Rewrite everything from the line containing "Click the share page icon" down to the end of the material, changing "share page" to "share link" and keeping all else the same. Leave out the pictures.
■ ■ ■ ■ ■ ■ ■
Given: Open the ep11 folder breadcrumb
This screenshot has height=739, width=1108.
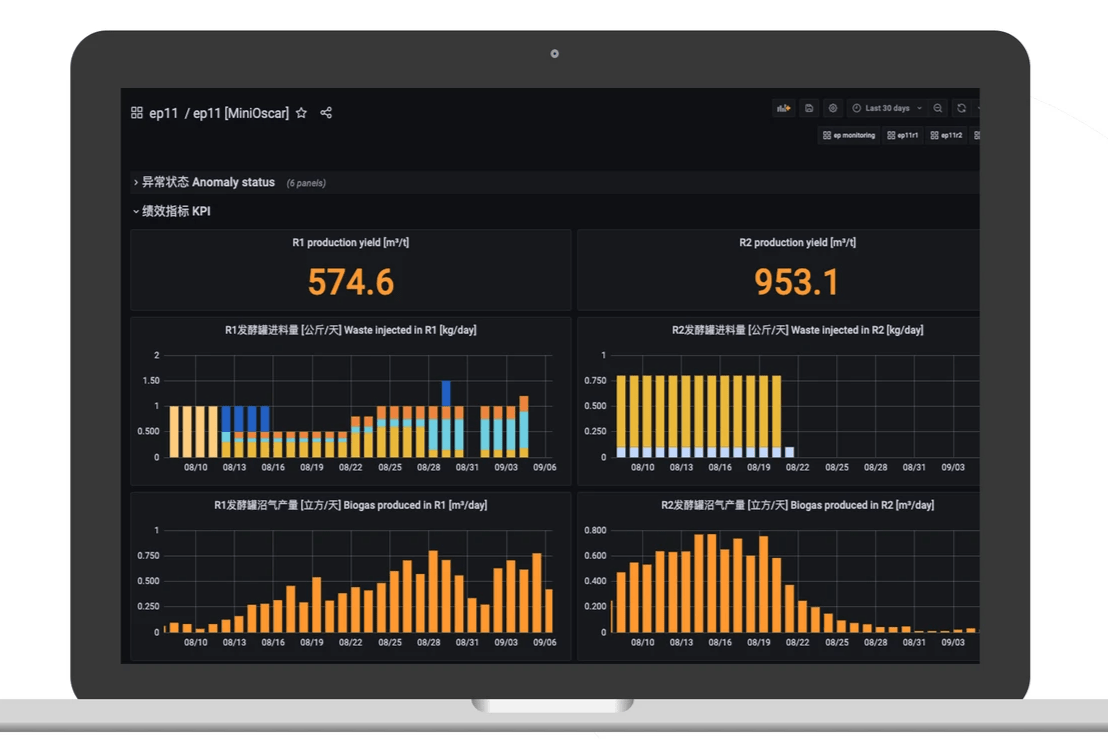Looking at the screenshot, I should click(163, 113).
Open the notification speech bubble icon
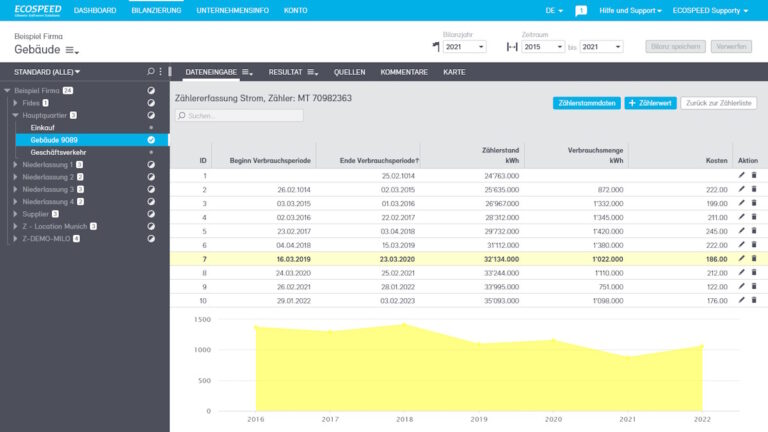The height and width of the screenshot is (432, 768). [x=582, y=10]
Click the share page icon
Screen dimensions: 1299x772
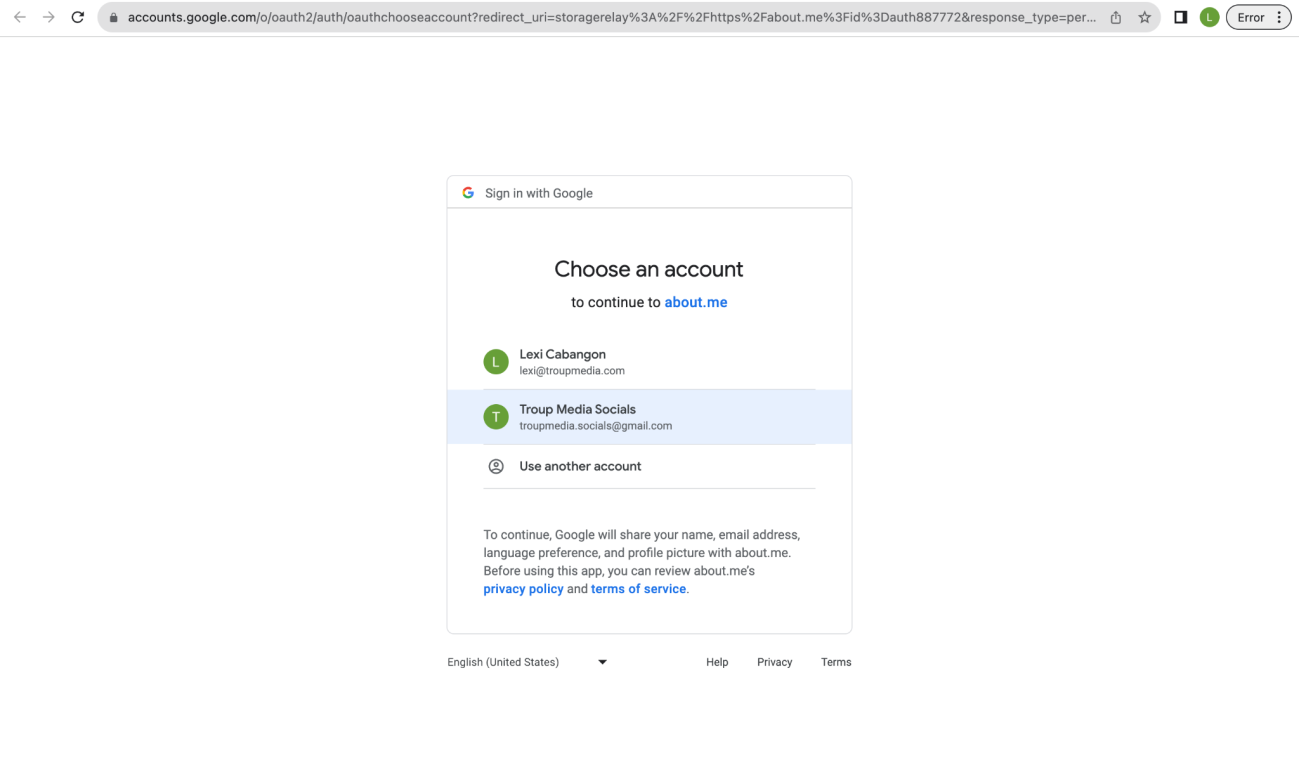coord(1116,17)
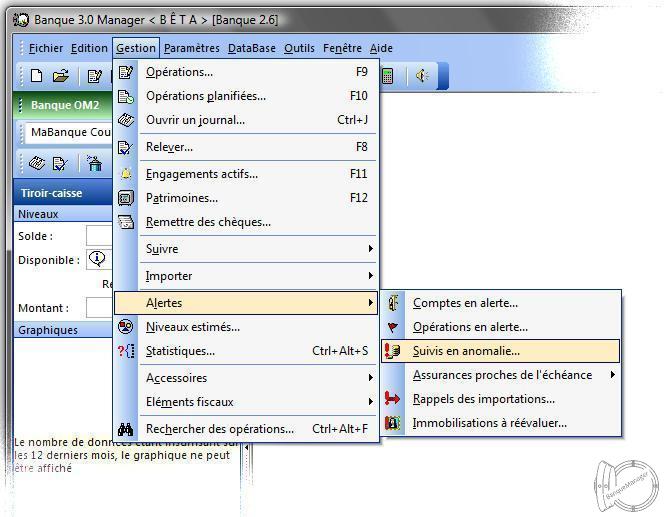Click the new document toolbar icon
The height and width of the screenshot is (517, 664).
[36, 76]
■ ■ ■ ■ ■ ■ ■
**COMPLETE RESPONSE**
Click the share link icon
Screen dimensions: 1299x772
coord(1116,17)
Click the new document toolbar icon
The height and width of the screenshot is (517, 664).
[36, 76]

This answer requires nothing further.